Reyting kuruluşlarına dava açalım!

Atılım MURAT
Atılım MURAT AYKIRI FİNANS amurat@etu.edu.tr

ABD yönetimi 2013 senesinde kredi derecelendirme kuruluşu S&P’ye dava açtı. S&P, bazı mortgage kredilerinin üzerine çıkarılan finansal kağıtlara hak etmedikleri yüksek kredi notları vermişti. Kuruluş bu dava sonucunda 1.4 milyar dolar ceza ödedi. İtalya 2012 yılında, not indirimleriyle ülke ekonomisini zarara uğrattığı gerekçesi ile yine S&P’ye dava açtı. Bir ülke maddi ve manevi zarara uğradığını düşünüyorsa hukuki yollara başvurabilir. Doğal hakkıdır. Bundan bir sene önce ‘‘Reyting kuruluşlarının peşini bırakalım’’ başlıklı bir yazı yazmıştım.Bu yazıda ‘‘Türkiye’nin majör makro göstergelerinde çok fazla bozulma olmadığı halde notumuzun indirilmesinin haksızlık olduğu düşünülebilir. Fakat indirimlerde siyasi ve jeopolitik faktörler belirleyici olabiliyor. Brezilya’nın notu artan politik riskler nedeniyle düşürüldü. Rusya, Kırım’ı ilhak etti. Bir nevi savaşa girdi. Reyting kuruluşları iç ve dış politikası dalgalanan ülkelere acımıyorlar. Cezayı hemen kesiyorlar’’ ifadelerini kullanmıştım. Ülke yönetiminin, bakanların reyting kuruluşlarıyla söz dalaşına girmesi gereksizdir. Enerjimizi bu tarz işlere harcamayalım. Önümüzde yığınla sorun duruyor. Kaldı ki bizim gibi gelişen ülkeler için bu kuruluşlardan maddi açıdan hesap sormak zordur. Örneğin notu indirilen ülkenin ve o ülkenin bankalarının borçlanma maliyetleri artar. Geçen hafta biz bunu yaşadık.

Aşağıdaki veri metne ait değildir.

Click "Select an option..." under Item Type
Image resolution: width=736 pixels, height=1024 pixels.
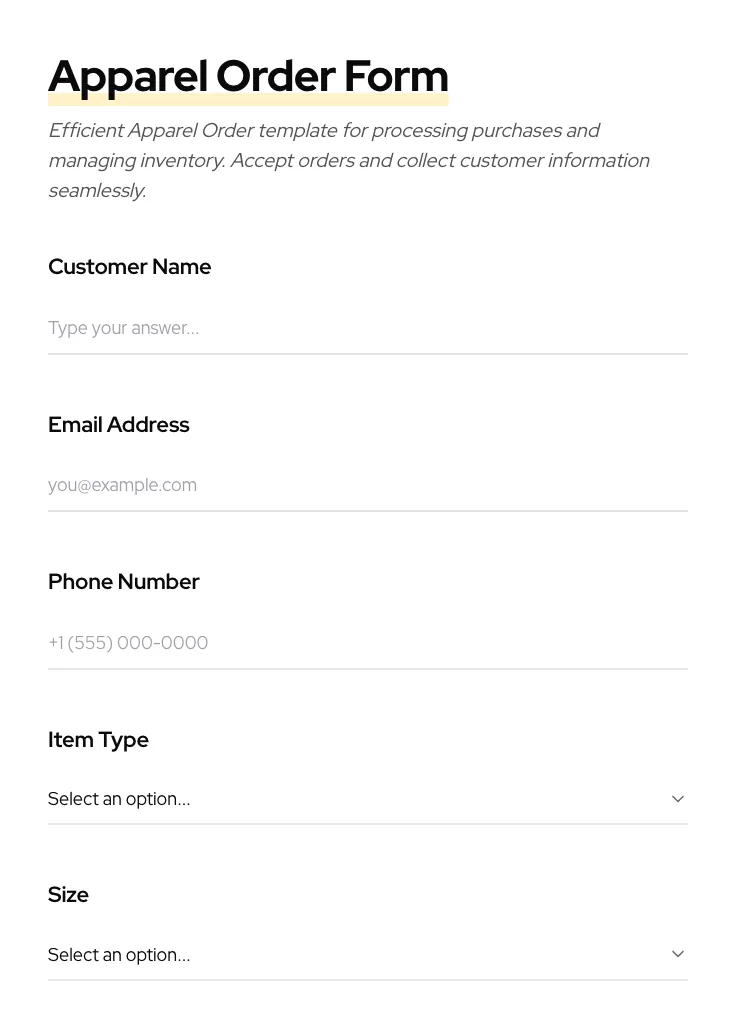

Bu durumda nasıl bir tutar davanın konusu olabilir? Not indiriminin ülkenin itibarını zedelediği düşünülüyorsa, kredibilite açısından dava açılsın. Herkes rahat bir nefes alsın.

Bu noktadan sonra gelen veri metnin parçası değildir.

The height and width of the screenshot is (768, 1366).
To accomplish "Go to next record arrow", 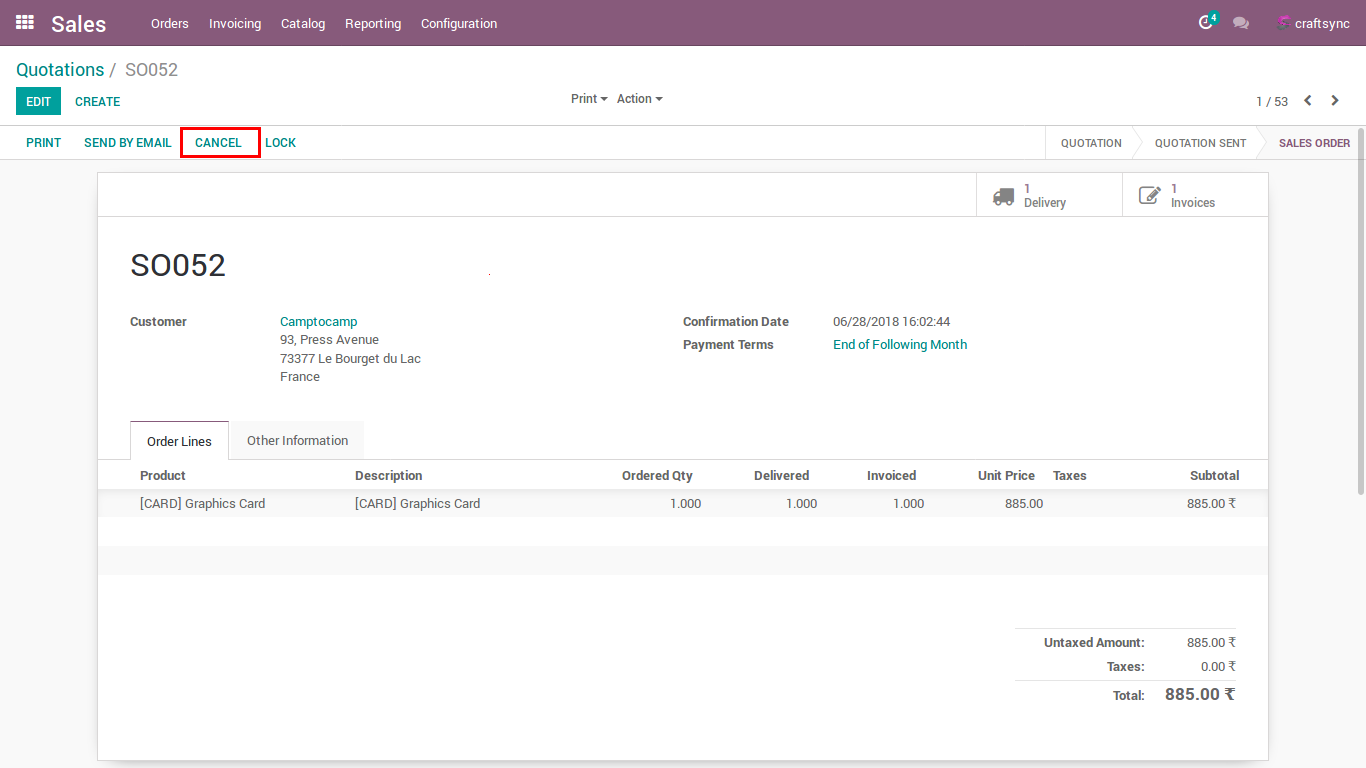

Türkiye’de enflasyonun ve dolayısıyla faizlerin durumu ortadadır. Döviz açığı da rahatsızlık verecek rakamlara doğru ilerliyor. Bir sene sonra yapılacak yerel seçimler öncesinde hükümetin büyüme konusunda geri adım atmayacağı açıktır. Bu nedenle hükümet tarafında yüksek cari açık önemsenmeyebilir. Önümüzdeki aylarda muhtemel ekonomik teşviklerle iç talep güçlenebilir. Enflasyon beklentileri de buna göre şekillenir. Yayımlanan son enflasyon raporuna göre Merkez Bankası’nın yıl sonu enflasyon beklentisi yüzde 7.9’dur. Ekonomist tahminleri yüzde 9 civarındadır. Ancak bu öngörülerde döviz kurlarında ani bir artış senaryosu yoktur. Enflasyon konusunda önemli faktör döviz kurlarıdır.Dünya piyasalarında risk alma iştahının dengeli olduğu bir dönemde bile Türk Lirasının (TL) değerlenememesi dikkat çekicidir. USD/TL paritesi 3.5 aydır dar bir bandın içinde hareket ediyor. Dolar kuru dün gördüğü 3.8720 seviyesiyle tarihi zirvesinin sadece yüzde 3 altında bulunuyor. Döviz kurlarının ansızın zıplaması ekonomik ve finansal hesaplamaları bozar. TL’nin cazibesini artıracak; ekonomik, jeopolitik, siyasi ve hukuki adımların atılması elzemdir. Bu hamleler yapılmalıdır. İş dünyasının, tasarruf sahiplerinin, yabancı yatırımcıların Türkiye ekonomisine yönelik algısı iyileştirilmelidir. Kredi derecelendirme kuruluşlarına mütemadiyen ayar verilmesi, mevduat faizlerine tavan oran gibi konuların dillendirilmesi ne yazık ki yardımcı olmuyor.